The critical factors determining tangerines’ sweetness can be broadly categorized into environmental, genetic, cultivation, and post-harvest management factors [24]. The sugar content within the fruit primarily measures tangerine sweetness and can vary depending on various conditions and management practices [25]. The following factors, individually or in combination, influence the sweetness of tangerines, and careful management of these factors is necessary to produce high-quality, sweet tangerines [26].
  • Environmental Factors:
    • Climate Conditions: Tangerine sweetness is greatly influenced by climate conditions, especially temperature and sunlight during the growing season. Generally, lower temperatures and higher sunlight levels help increase tangerine sweetness.
    • Soil Conditions: Well-drained soil with rich nutrients contributes to tangerines’ healthy growth and high sweetness.
  • Genetic Factors:
    • Variety Selection: Tangerine sweetness can vary significantly depending on the variety. Certain varieties are naturally bred to be sweeter than others.
  • Cultivation Practices:
    • Moisture Management: Excessive irrigation can decrease the sweetness of the fruit.
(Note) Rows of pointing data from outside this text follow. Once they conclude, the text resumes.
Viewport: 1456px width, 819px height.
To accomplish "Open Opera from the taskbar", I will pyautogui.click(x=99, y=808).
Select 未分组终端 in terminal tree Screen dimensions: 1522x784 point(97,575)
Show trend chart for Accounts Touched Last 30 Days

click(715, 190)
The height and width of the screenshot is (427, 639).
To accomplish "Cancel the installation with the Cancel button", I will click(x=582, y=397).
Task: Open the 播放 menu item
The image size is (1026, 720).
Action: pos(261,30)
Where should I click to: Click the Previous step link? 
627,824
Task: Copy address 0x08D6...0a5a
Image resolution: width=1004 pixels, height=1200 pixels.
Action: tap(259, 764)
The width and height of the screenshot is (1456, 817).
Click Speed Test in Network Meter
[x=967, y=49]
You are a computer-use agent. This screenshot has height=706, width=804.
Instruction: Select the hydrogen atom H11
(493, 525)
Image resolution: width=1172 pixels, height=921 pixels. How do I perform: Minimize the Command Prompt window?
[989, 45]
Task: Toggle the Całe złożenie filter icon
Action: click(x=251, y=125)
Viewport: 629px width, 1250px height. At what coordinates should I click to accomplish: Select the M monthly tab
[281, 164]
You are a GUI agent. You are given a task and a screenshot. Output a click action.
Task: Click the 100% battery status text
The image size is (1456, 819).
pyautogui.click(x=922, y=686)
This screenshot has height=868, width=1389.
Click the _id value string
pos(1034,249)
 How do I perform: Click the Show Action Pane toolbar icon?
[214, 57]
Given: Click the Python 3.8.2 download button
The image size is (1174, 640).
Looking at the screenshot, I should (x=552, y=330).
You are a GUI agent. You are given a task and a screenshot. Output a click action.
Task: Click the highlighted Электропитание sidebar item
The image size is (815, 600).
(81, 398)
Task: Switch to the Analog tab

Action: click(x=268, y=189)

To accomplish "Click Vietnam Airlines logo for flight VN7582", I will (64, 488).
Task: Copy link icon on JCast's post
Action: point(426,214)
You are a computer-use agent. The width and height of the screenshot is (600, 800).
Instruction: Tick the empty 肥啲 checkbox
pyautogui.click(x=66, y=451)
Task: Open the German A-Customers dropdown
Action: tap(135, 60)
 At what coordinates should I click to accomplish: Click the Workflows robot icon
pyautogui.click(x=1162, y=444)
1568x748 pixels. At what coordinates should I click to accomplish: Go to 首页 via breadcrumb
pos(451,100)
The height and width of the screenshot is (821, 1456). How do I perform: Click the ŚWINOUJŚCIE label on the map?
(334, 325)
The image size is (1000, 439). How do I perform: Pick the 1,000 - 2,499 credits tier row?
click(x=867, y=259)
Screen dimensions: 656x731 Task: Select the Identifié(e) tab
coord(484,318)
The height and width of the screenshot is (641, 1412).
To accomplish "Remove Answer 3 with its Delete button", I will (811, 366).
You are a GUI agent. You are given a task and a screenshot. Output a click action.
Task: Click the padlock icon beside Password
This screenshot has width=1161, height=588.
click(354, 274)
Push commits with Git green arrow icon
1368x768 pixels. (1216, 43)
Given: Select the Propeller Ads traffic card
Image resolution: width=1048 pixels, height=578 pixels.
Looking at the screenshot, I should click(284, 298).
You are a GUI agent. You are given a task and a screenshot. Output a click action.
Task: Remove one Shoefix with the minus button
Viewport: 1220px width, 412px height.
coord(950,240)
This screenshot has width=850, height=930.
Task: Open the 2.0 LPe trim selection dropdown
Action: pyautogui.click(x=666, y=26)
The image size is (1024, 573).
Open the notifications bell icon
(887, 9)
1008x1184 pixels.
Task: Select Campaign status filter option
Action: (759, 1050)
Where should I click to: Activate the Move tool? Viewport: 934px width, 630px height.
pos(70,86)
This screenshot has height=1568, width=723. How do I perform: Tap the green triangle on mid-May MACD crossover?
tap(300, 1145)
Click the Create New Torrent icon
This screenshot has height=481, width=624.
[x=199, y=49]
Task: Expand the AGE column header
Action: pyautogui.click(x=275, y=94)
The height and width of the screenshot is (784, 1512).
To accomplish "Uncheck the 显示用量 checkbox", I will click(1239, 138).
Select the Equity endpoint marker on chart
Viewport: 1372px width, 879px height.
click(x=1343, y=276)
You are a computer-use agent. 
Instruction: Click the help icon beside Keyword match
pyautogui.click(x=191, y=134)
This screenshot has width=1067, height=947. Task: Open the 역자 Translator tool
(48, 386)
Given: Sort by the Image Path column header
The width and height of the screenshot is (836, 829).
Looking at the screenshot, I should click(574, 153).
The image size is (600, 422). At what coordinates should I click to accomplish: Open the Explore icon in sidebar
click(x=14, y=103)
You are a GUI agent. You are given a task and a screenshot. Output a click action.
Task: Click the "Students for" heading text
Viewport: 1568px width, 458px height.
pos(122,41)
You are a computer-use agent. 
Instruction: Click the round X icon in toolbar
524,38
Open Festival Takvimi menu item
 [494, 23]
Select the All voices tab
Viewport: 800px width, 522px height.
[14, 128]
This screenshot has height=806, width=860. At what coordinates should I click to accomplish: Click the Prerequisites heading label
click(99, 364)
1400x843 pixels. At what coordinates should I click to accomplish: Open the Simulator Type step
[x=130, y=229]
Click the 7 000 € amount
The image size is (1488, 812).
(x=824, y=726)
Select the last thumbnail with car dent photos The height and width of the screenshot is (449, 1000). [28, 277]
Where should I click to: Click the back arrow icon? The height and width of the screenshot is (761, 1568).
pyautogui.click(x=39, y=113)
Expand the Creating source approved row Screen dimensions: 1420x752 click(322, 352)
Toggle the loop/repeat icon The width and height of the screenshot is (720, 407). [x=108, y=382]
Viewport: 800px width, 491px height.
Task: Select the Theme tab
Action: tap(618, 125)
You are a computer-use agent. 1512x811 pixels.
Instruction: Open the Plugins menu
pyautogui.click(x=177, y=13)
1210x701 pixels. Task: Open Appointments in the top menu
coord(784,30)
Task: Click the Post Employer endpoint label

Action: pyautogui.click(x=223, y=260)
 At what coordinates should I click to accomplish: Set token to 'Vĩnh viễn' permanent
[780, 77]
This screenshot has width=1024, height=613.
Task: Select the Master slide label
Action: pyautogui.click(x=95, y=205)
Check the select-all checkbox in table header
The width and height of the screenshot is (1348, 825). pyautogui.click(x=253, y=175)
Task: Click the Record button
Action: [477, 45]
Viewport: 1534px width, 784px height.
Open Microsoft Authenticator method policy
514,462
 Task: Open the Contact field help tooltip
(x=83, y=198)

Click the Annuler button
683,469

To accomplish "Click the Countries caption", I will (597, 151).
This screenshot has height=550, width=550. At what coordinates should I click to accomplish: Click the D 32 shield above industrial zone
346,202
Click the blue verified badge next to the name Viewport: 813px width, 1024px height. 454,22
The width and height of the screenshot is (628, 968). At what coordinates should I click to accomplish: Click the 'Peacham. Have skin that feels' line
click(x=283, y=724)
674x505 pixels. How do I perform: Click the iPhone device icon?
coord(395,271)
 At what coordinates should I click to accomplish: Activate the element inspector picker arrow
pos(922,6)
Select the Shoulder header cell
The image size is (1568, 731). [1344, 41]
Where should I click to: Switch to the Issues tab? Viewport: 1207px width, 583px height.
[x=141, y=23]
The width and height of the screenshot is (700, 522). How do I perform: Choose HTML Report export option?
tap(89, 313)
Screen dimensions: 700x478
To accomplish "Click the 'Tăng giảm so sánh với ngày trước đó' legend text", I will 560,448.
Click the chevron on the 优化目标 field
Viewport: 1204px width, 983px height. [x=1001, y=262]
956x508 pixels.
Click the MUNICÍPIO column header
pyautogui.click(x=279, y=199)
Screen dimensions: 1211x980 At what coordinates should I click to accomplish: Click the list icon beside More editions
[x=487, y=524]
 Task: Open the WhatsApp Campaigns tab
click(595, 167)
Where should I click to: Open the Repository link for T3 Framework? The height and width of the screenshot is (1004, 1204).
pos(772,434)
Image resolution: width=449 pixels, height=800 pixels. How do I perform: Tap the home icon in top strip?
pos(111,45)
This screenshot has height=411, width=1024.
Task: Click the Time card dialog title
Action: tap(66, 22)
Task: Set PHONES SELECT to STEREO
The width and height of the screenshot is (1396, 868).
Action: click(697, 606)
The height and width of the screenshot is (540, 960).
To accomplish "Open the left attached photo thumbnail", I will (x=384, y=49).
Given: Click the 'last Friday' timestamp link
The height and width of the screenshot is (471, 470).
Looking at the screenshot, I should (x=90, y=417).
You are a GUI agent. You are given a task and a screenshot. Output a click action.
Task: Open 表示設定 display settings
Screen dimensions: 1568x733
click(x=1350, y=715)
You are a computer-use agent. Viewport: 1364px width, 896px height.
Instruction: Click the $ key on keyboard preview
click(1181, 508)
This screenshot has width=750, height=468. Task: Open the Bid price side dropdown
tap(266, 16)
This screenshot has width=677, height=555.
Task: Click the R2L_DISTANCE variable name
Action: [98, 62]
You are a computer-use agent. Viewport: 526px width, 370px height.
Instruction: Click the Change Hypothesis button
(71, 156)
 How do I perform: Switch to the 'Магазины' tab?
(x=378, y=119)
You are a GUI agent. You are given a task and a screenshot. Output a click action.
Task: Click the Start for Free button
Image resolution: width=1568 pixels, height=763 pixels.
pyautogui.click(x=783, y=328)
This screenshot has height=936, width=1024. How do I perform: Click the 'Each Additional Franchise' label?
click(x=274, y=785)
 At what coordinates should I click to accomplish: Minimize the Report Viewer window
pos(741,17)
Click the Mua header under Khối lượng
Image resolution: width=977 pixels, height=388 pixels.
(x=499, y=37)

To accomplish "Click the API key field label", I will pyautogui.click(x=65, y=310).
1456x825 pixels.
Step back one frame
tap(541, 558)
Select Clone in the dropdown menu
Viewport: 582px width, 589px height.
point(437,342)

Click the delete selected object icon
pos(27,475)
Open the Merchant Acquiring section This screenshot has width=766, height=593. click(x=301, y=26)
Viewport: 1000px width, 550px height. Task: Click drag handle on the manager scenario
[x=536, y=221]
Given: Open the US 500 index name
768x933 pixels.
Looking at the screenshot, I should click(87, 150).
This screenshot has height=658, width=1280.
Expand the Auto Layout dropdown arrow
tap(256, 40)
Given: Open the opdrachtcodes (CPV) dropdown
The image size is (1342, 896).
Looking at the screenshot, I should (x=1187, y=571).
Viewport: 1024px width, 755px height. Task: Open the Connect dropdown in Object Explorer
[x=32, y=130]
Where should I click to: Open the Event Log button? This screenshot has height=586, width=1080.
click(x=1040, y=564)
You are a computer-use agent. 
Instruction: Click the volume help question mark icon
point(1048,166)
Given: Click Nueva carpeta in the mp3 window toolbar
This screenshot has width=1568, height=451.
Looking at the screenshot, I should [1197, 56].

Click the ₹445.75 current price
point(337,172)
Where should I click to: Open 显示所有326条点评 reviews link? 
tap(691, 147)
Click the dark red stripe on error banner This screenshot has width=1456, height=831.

Proper water management is essential for increasing the sweetness of the fruit.
    • Fertilizer Usage: Excessive use of nitrogen fertilizers can decrease sweetness, while appropriate fertilizer application enhances the sweetness and quality of the fruit.
    • Pruning and Thinning: Proper pruning and thinning provide more nutrients and light to the fruit, increasing sweetness.
  • Post-Harvest Management:
    • Harvest Timing: Since tangerines’ sweetness varies with ripeness, harvesting them at optimal ripeness is essential. Generally, fruit is the sweetest when fully ripe.
    • Post-Harvest Handling: Storing the fruit at appropriate temperature and humidity after harvest is crucial for maintaining sweetness.

4.3. 13 Comprehensive Elements of Citrus Production

The 13 factors (longitudinal diameter, transverse diameter, fruit weight, pulp weight, pulp ratio, peel thickness, acidity, sugar-acid ratio, temperature, humidity, precipitation, insolation, and wind speed) are important indicators used in agriculture, especially in the fruit industry, to evaluate the growth, development, and quality of fruits, and to monitor environmental conditions. Items 1 to 8 are related to fruit, while items 9 to 13 are related to the environment. In this study, we aim to predict sweetness using seven factors. Five (temperature, humidity, precipitation, insolation, wind speed) are meteorological data, and two (acidity, sugar-acid ratio) are sweetness-related factors (Table 1).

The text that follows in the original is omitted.